Navios Maritime Midstream Partners L.P. ("Navios Midstream") (NYSE: NAP), an owner and operator of tanker vessels, reported its financial results today for the second quarter and the six month period ended June 30, 2015.

Angeliki Frangou, Chairman and Chief Executive Officer of Navios Midstream stated, "We are excited to report our results for the second quarter of 2015. We earned $18.4 million of revenue, reported $14.0 million of EBITDA and had $5.4 million of net income.
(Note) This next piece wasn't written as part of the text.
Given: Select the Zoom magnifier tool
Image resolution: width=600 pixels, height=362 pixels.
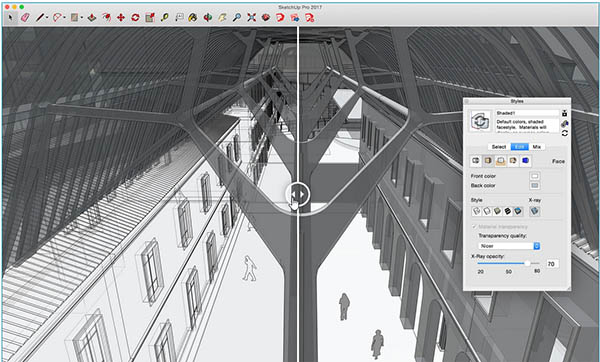Looking at the screenshot, I should pos(237,18).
We also declared a cash distribution of $0.4125 per unit, providing an annualized distribution of $1.65 per unit and a current yield of 10.7%."
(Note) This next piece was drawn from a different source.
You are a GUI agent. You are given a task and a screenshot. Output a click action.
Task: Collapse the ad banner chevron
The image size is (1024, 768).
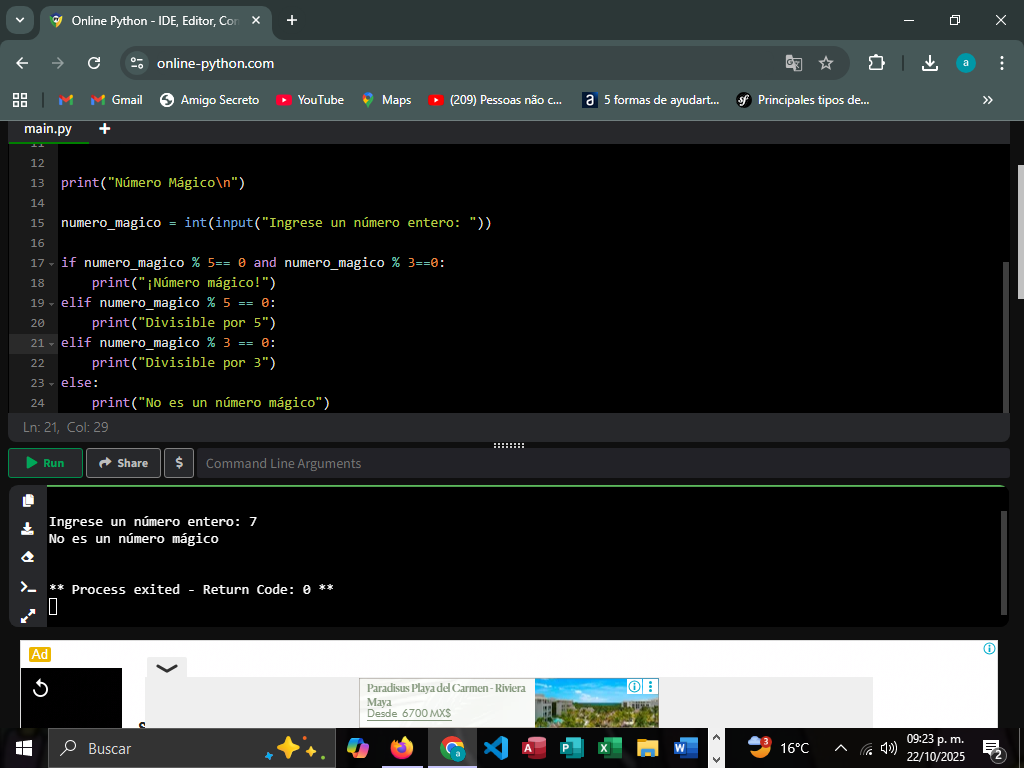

Angeliki Frangou, added, "As a consequence of the recent acquisition of two VLCCs, we anticipate increasing our distribution, commencing in the third quarter of 2015, by 2.4% -- to $0.4225 per unit ($1.69 per unit annualized) and overall expect a 10% distribution growth reaching a quarterly distribution of $0.4525 per unit ($1.81 per unit annualized) by mid-2016."

Angeliki Frangou continued, "VLCC market fundamentals continue to improve. The decline in the price of oil helps to increase oil consumption and oil transportation. As a result, the 2015 year-to-date VLCC spot rate improved more than 100% to an average of approximately $56,000. Not only was the spot rate up significantly, but the charter market has become very active, with the number of long-term time charters fixed in 2015 year-to-date already significantly greater than the number of long term fixtures in each of the last four years."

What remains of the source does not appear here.